Misalnya saja, seorang lelaki kaya sehat diizinkan menikahi perempuan sembarangan menurut keinginan hati, maka hal demikian akan menimbulkan:

1. Rasa sakit hati di antara perempuan yang dipermadukan. Masing-masing istri akan berusaha dengan segala daya untuk mempengaruhi hati suaminya agar lebih sayang pada dirinya. Keadaan begitu membuka pintu bagi kepalsuan dan kejahatan tersembunyi, atau menyebabkan perempuan itu mencari jalan lain di luar keizinan suaminya, bahkan mungkin melakukan dosa besar.
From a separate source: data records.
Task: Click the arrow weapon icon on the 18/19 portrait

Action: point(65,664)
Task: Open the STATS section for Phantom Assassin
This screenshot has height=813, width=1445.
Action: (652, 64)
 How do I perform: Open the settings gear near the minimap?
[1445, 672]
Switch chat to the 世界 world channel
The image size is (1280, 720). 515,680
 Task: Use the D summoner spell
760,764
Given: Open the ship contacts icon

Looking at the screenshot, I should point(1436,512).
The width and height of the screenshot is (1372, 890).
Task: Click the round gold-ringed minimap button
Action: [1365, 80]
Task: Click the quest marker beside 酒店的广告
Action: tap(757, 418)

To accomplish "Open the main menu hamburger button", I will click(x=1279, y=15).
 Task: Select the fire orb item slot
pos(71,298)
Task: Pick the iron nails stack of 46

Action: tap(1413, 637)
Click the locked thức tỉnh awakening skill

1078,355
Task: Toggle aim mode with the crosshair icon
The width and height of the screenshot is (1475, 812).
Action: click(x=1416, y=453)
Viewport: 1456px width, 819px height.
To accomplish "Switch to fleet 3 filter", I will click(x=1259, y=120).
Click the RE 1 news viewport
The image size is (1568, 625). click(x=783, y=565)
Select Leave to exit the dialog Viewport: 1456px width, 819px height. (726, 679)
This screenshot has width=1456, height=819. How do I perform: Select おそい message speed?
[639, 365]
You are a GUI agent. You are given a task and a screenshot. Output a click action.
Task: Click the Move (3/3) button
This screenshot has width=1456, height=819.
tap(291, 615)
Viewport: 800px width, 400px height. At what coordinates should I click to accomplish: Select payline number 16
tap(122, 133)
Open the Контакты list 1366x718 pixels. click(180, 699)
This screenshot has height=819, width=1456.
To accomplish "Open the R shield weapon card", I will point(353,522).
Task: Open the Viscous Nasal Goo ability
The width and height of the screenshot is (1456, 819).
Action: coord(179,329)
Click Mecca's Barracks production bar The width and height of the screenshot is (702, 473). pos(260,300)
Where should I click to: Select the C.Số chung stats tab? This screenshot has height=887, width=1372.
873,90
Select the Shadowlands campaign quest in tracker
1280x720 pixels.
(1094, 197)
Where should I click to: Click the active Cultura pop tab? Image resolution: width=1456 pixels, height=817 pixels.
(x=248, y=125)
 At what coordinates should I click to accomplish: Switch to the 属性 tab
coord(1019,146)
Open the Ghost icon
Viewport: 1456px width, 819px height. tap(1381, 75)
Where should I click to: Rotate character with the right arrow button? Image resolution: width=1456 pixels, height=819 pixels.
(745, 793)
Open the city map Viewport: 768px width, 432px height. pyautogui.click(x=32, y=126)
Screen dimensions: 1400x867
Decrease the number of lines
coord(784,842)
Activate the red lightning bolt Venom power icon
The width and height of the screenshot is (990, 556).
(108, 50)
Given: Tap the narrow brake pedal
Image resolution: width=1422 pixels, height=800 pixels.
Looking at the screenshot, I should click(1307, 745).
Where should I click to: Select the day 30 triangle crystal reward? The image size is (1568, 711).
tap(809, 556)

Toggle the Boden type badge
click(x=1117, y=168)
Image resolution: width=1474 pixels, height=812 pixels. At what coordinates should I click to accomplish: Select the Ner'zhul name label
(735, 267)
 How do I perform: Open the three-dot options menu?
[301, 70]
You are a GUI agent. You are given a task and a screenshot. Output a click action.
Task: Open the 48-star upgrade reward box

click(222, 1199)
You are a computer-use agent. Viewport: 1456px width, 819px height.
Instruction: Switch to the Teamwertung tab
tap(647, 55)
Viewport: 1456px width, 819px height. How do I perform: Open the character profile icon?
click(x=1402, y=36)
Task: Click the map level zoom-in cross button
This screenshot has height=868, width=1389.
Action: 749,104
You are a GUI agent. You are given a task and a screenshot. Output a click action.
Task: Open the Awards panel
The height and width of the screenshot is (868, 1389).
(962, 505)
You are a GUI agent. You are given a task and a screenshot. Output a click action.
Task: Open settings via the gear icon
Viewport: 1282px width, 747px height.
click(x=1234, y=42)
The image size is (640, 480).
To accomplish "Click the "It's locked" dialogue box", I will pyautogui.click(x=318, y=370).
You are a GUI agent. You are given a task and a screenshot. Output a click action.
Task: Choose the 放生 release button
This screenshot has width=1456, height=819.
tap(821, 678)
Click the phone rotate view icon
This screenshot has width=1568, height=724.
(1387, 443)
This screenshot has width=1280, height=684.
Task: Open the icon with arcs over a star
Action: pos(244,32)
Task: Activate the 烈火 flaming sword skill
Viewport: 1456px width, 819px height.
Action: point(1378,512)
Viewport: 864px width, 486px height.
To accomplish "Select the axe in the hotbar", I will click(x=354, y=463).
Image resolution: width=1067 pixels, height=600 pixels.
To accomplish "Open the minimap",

2. Adanya rasa cemburu di antara permpuan-perempuan yang dipermadukan. Masing-masing akan menjadikan madunya selaku saingan yang harus dikalahkan hingga akhirnya berbentuk permusuhan dan perbantahan. Hal ini menimbulkan kerugian di segala fihak serta kekacauan yang sulit diselesaikan.

3. Lelaki yang berpologami itu akan merasakan kekayaannya memang berkuasa, pada dirinya timbul sikap angkuh dan pandangan rendah terhadap derajat perempuan karena dapat diperistrinya dengan bantuan kekayaan. Sikap demikian menyebabkan dia menceraikan istri untuk nikah lagi dengan permpuan lain yang dia sukai. Akibatnya jumlah perempuan janda bertambah banyak dengan anak-anak yang tidak terurus, dan kehidupan masyarakat bahkan jadi tidak stabil.

4. Malah jumlah perempuan janda beranak yatim jadi bertambah banyak untuk jadi beban masyarakat keliling. Ingatlah bahwa kematian lebih mudah berlaku pada kaum lelaki karena mereka selalu didampingi bahaya dalam perjuangan hidup.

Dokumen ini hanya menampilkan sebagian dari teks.